Identify and copy all lines of the material where the string "menu" is found.

** Provided data **
....

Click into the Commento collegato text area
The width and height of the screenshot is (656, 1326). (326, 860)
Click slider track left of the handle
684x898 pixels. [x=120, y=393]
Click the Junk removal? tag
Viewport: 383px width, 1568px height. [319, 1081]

....

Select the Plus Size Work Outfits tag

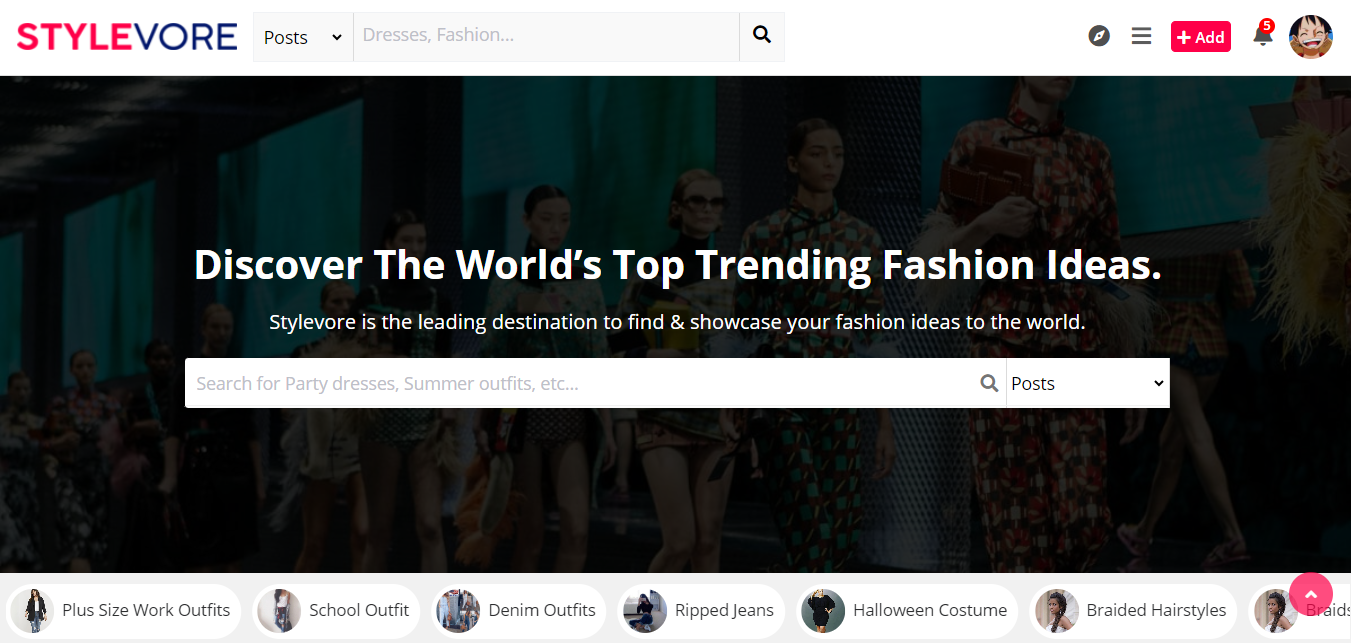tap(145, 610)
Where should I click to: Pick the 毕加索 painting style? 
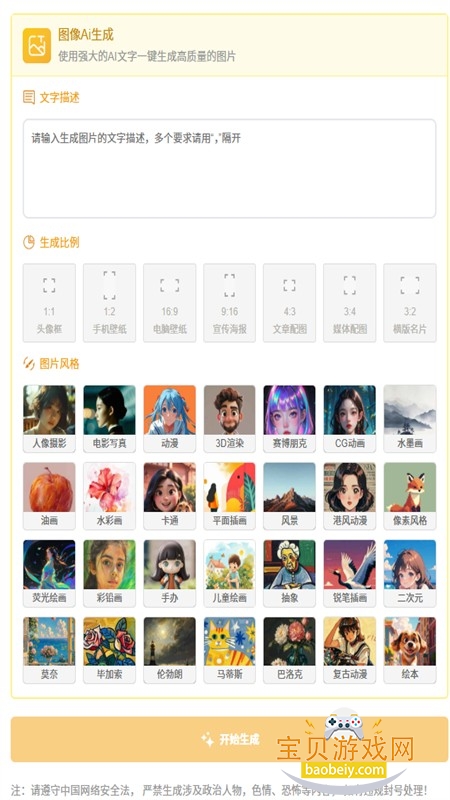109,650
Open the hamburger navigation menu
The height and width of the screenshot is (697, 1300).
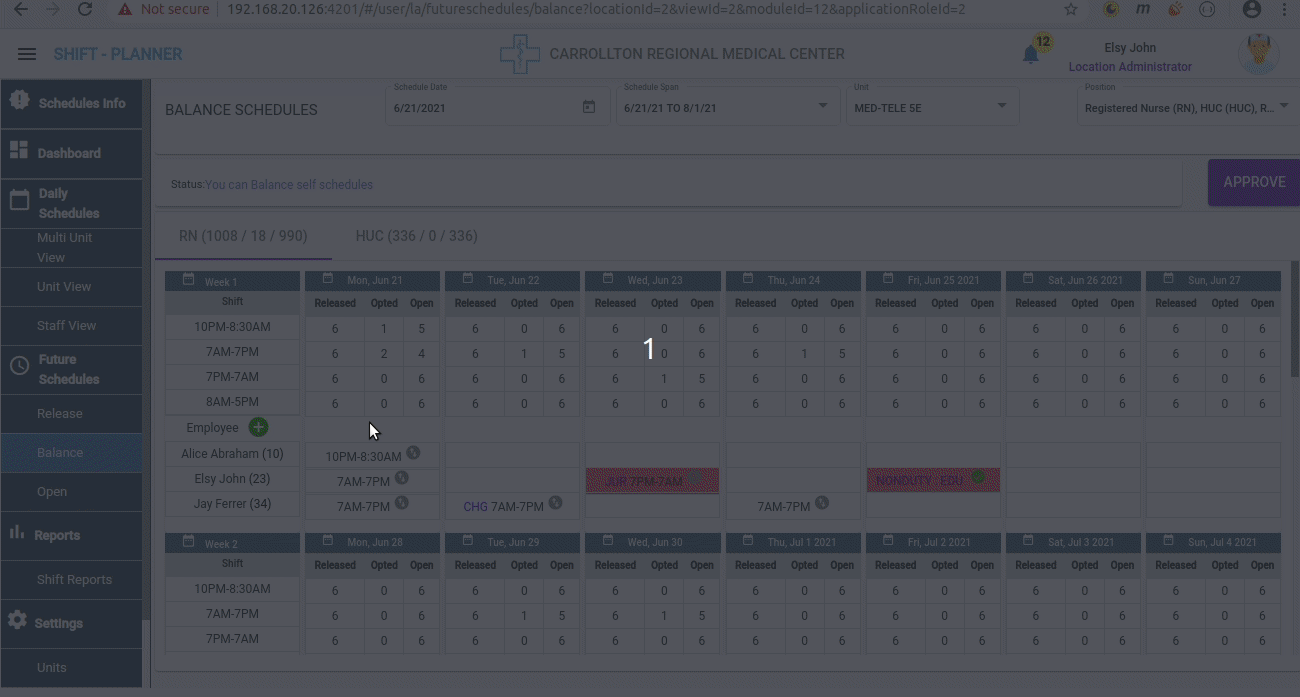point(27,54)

....

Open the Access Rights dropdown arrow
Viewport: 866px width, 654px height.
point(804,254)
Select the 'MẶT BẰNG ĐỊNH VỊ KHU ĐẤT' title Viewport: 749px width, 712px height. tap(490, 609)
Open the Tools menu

....

** Solution to the problem **
Open the hamburger navigation menu
Open the Tools menu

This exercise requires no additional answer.